On sent bien alors la composition, au point que, dans certaines créations
populaires spontanées, avec un verbe simple commençant par une voyelle, il n’y a
pas fusion du préfixe avec la voyelle : réapprendre (‘apprendre une deuxième
fois’), réentendre (‘entendre à nouveau’), réutiliser, réorganiser, réassembler etc.
Avec un verbe simple commençant par une consonne, le préfixe re- peut aussi
exprimer l’itération : recommencer (‘commencer une deuxième fois), repartir
(‘partir de nouveau’). Mais pourquoi répartir n’est-il pas l’équivalent de repartir ?
Pourquoi regarder ne signifie-t-il pas ‘garder à nouveau’ ? Pourquoi résigner et
resigner n’ont-ils pratiquement rien en commun alors qu’ils ont la même origine ?
On pourrait multiplier les exemples. Le problème qui se pose dès lors est le suivant
: comment rendre compte de la différenciation sémantique entre le verbe simple et
son ou ses composés en re- ou ré- ?
Si nous revenons à la construction du mot comparée dans les langues
agglutinantes, sans aucun préfixe, et dans les langues à préfixes, nous pouvons
observer que les langues dont le mot commence par le radical offrent une bien plus
grande stabilité, à travers le temps, du sens des mots. Au contraire, dans le cas des
langues à préfixes, l’évolution sémantique est bien plus rapide : le préfixe peut, à
chaque instant, être absorbé par une saisie anticipée du radical et, ainsi, disparaître.
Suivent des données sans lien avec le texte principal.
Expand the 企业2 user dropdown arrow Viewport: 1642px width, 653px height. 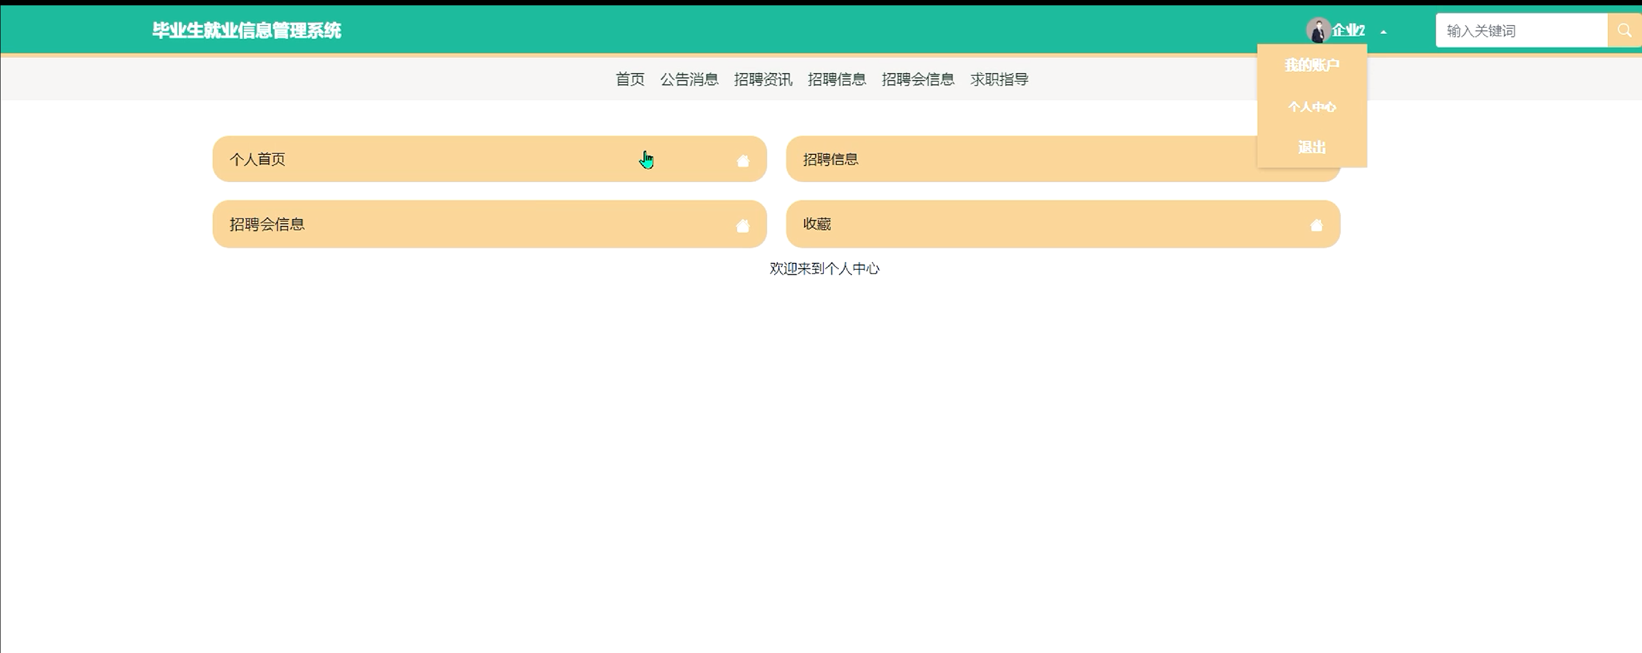coord(1383,32)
Le mot qui, jusque là, gardait un rapport avec la forme simple, non préfixée, perd
alors cette liaison et suit une évolution qui lui est propre, cependant que le verbe
simple, de son côté, peut évoluer indépendamment de son (ex-)composé. C’est ce qui
s’est produit avec partir, répartir, repartir : du latin partire, avec le sens de diviser en
parts, partager — qui reste encore sensible dans l’italien spartire — on est passé,
en français, pour la forme simple, au sens de “séparer” et de “prendre congé” (= se
séparer de quelqu’un ou de quelque chose) d’où partir (attesté dès 1.140) auquel on
a ajouté le préfixe français re-, soit repartir pour ‘partir de nouveau, recommencer’.
En revanche, la forme latine re + partire a gardé son sens primitif de ‘partager’,
‘distribuer’, sous la forme plus proche du latin de répartir, intégrant le préfixe ré- à son
radical par saisie anticipée. C’est pourquoi la forme simple se retrouve dans re-partir
(qui, effectivement, signifie ‘partir de nouveau’) mais pas dans répartir dont le radical
est désormais répart + ir et non plus re + part + ir.